··· Data supplied

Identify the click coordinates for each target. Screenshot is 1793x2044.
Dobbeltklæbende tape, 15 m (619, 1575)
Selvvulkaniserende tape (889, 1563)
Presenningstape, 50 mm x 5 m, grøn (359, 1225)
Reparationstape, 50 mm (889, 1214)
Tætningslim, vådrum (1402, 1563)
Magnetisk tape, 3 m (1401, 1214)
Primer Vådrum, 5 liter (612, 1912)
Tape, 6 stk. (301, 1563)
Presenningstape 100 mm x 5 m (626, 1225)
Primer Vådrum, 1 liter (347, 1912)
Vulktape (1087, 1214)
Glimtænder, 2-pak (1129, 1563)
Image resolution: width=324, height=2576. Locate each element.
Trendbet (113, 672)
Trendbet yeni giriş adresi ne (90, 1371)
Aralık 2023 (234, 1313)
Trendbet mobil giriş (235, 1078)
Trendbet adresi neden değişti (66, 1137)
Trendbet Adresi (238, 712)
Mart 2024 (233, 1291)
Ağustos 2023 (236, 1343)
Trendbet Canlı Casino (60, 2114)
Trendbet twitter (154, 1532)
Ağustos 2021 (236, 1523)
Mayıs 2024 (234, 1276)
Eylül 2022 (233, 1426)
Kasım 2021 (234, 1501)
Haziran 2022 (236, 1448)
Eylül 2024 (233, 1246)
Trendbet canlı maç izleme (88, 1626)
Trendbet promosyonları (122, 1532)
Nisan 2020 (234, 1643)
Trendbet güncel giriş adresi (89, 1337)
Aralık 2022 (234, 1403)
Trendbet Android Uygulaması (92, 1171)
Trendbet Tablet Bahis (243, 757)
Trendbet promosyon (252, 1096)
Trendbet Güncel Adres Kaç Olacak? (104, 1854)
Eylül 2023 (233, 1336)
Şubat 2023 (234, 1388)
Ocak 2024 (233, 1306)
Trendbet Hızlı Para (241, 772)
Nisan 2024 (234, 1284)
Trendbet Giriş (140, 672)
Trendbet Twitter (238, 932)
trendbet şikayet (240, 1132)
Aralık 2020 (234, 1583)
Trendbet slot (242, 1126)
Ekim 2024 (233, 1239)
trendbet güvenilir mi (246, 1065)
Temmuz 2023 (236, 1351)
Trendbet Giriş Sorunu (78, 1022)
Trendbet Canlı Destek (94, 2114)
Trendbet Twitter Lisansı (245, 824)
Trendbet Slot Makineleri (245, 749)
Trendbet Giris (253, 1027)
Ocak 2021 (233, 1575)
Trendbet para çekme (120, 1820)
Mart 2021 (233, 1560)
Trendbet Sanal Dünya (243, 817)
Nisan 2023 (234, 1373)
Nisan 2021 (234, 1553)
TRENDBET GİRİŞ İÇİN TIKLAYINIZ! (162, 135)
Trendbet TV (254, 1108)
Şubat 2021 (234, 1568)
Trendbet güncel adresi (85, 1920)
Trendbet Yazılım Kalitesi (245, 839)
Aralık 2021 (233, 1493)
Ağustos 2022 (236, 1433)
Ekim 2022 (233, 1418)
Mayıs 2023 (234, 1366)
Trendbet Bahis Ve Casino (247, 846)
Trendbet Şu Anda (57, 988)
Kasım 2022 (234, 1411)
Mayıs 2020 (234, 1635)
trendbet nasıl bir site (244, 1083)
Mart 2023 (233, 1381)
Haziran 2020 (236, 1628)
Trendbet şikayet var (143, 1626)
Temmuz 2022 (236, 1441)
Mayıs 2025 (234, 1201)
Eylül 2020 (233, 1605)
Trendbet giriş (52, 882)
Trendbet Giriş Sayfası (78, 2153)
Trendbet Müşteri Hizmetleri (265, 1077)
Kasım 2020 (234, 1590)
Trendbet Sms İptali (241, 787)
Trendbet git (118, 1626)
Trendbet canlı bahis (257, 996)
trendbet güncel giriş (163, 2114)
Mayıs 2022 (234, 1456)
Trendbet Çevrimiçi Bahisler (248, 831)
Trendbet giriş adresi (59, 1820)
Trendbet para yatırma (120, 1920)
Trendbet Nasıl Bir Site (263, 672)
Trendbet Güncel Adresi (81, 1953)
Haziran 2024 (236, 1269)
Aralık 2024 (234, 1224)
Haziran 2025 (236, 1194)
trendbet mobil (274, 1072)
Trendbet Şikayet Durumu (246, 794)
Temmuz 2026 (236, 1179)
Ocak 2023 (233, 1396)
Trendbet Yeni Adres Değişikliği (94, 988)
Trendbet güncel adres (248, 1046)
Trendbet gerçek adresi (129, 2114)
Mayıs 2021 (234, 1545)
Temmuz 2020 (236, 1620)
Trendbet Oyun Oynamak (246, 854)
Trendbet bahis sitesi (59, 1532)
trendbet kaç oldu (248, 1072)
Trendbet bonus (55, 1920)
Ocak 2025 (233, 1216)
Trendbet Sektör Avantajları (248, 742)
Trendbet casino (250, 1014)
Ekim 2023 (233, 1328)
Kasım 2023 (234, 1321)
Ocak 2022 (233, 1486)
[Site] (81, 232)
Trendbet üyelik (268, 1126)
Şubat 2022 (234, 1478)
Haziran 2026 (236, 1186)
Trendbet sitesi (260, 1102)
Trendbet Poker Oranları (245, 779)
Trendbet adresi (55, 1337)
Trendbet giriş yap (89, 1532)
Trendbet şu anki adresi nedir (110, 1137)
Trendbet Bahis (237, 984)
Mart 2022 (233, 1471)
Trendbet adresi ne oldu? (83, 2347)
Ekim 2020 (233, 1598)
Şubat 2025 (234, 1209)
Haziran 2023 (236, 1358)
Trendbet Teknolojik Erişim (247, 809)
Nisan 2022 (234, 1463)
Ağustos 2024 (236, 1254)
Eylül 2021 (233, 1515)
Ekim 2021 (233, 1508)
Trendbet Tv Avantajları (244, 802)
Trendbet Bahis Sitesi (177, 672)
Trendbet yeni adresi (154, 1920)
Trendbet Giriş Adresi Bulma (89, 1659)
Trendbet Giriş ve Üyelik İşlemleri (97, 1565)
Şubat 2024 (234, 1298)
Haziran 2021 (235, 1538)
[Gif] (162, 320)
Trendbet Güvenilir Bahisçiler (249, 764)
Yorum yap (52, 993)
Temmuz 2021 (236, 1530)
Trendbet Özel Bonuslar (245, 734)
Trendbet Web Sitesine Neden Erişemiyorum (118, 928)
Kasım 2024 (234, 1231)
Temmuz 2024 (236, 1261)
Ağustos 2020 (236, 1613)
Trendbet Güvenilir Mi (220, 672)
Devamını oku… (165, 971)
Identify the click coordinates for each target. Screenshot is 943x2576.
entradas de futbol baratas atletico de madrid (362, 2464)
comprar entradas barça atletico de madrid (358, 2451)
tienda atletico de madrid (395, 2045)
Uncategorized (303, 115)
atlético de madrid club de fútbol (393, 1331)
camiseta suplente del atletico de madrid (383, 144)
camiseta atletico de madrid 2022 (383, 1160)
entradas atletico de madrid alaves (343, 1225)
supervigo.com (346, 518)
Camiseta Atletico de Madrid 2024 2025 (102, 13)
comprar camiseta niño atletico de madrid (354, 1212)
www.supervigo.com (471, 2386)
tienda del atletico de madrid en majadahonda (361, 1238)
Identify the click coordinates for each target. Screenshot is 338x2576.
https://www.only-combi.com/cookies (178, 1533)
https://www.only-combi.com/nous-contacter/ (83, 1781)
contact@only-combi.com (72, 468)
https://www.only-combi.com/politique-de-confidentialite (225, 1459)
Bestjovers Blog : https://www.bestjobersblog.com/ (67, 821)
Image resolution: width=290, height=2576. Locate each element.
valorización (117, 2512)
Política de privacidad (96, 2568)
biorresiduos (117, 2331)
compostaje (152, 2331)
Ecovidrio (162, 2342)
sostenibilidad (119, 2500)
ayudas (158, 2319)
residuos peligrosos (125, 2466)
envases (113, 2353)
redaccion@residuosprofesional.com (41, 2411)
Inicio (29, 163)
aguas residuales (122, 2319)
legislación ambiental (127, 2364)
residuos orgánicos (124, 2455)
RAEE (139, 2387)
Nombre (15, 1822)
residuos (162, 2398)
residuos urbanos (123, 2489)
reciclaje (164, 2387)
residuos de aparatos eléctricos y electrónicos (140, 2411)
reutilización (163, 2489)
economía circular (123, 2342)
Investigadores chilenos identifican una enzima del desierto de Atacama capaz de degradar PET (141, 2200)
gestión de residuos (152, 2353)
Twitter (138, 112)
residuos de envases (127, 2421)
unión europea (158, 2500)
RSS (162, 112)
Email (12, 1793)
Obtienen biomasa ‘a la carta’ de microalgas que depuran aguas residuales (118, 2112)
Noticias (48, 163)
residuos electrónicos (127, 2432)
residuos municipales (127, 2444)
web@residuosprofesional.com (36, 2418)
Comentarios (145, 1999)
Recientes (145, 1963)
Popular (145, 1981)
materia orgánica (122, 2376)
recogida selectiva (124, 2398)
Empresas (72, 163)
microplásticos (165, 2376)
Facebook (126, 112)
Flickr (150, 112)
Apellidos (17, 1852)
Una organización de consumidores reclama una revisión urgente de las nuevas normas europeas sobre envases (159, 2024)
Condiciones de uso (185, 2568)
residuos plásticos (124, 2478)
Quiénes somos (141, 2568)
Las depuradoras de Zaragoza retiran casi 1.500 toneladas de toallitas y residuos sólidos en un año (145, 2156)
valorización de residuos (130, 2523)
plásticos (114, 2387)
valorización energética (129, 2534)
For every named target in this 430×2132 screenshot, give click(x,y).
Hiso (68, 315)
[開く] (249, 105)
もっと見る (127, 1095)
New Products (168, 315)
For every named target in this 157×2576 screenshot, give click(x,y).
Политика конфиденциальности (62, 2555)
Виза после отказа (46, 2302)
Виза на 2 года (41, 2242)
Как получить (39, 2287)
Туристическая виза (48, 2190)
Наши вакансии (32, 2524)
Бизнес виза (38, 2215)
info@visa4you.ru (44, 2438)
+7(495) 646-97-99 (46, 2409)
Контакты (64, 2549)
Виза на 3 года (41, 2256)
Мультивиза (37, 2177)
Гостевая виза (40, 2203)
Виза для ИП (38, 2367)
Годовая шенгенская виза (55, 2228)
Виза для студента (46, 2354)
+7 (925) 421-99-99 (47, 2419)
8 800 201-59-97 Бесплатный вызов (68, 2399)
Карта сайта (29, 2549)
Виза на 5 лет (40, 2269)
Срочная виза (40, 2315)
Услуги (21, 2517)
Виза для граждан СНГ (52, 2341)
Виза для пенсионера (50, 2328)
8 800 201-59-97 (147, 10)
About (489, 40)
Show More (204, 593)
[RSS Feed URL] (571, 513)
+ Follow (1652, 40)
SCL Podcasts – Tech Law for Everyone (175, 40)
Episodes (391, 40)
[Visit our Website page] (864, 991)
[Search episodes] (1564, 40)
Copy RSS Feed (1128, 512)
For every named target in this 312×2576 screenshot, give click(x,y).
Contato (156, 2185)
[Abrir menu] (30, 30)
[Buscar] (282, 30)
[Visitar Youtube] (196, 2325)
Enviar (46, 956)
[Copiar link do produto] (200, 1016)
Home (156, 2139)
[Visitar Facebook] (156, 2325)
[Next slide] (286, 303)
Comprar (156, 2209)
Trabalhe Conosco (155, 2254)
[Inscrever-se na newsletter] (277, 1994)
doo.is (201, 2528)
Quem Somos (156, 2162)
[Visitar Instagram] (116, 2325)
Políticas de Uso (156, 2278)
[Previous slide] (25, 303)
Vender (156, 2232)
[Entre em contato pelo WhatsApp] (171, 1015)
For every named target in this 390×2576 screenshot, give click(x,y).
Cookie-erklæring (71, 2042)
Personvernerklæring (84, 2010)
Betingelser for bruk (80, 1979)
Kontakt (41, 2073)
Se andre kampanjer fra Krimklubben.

······

> **Work required**: Nothing but an exact copy of the lines from the start of the entries through the line containing "Trendbet Şu Anda (57, 988)" belongs in the response.

> **Output for this task**:
Identify the click coordinates for each target. Screenshot is 1793x2044.
Dobbeltklæbende tape, 15 m (619, 1575)
Selvvulkaniserende tape (889, 1563)
Presenningstape, 50 mm x 5 m, grøn (359, 1225)
Reparationstape, 50 mm (889, 1214)
Tætningslim, vådrum (1402, 1563)
Magnetisk tape, 3 m (1401, 1214)
Primer Vådrum, 5 liter (612, 1912)
Tape, 6 stk. (301, 1563)
Presenningstape 100 mm x 5 m (626, 1225)
Primer Vådrum, 1 liter (347, 1912)
Vulktape (1087, 1214)
Glimtænder, 2-pak (1129, 1563)
Image resolution: width=324, height=2576. Locate each element.
Trendbet (113, 672)
Trendbet yeni giriş adresi ne (90, 1371)
Aralık 2023 (234, 1313)
Trendbet mobil giriş (235, 1078)
Trendbet adresi neden değişti (66, 1137)
Trendbet Adresi (238, 712)
Mart 2024 (233, 1291)
Ağustos 2023 (236, 1343)
Trendbet Canlı Casino (60, 2114)
Trendbet twitter (154, 1532)
Ağustos 2021 (236, 1523)
Mayıs 2024 (234, 1276)
Eylül 2022 (233, 1426)
Kasım 2021 (234, 1501)
Haziran 2022 (236, 1448)
Eylül 2024 (233, 1246)
Trendbet canlı maç izleme (88, 1626)
Trendbet promosyonları (122, 1532)
Nisan 2020 (234, 1643)
Trendbet güncel giriş adresi (89, 1337)
Aralık 2022 (234, 1403)
Trendbet Android Uygulaması (92, 1171)
Trendbet Tablet Bahis (243, 757)
Trendbet promosyon (252, 1096)
Trendbet Güncel Adres Kaç Olacak? (104, 1854)
Eylül 2023 (233, 1336)
Şubat 2023 (234, 1388)
Ocak 2024 (233, 1306)
Trendbet Hızlı Para (241, 772)
Nisan 2024 (234, 1284)
Trendbet Giriş (140, 672)
Trendbet Twitter (238, 932)
trendbet şikayet (240, 1132)
Aralık 2020 (234, 1583)
Trendbet slot (242, 1126)
Ekim 2024 (233, 1239)
trendbet güvenilir mi (246, 1065)
Temmuz 2023 (236, 1351)
Trendbet Giriş Sorunu (78, 1022)
Trendbet Canlı Destek (94, 2114)
Trendbet Twitter Lisansı (245, 824)
Trendbet Slot Makineleri (245, 749)
Trendbet Giris (253, 1027)
Ocak 2021 (233, 1575)
Trendbet para çekme (120, 1820)
Mart 2021 (233, 1560)
Trendbet Sanal Dünya (243, 817)
Nisan 2023 (234, 1373)
Nisan 2021 (234, 1553)
TRENDBET GİRİŞ İÇİN TIKLAYINIZ! (162, 135)
Trendbet TV (254, 1108)
Şubat 2021 (234, 1568)
Trendbet güncel adresi (85, 1920)
Trendbet Yazılım Kalitesi (245, 839)
Aralık 2021 (233, 1493)
Ağustos 2022 (236, 1433)
Ekim 2022 (233, 1418)
Mayıs 2023 (234, 1366)
Trendbet Bahis Ve Casino (247, 846)
Trendbet Şu Anda (57, 988)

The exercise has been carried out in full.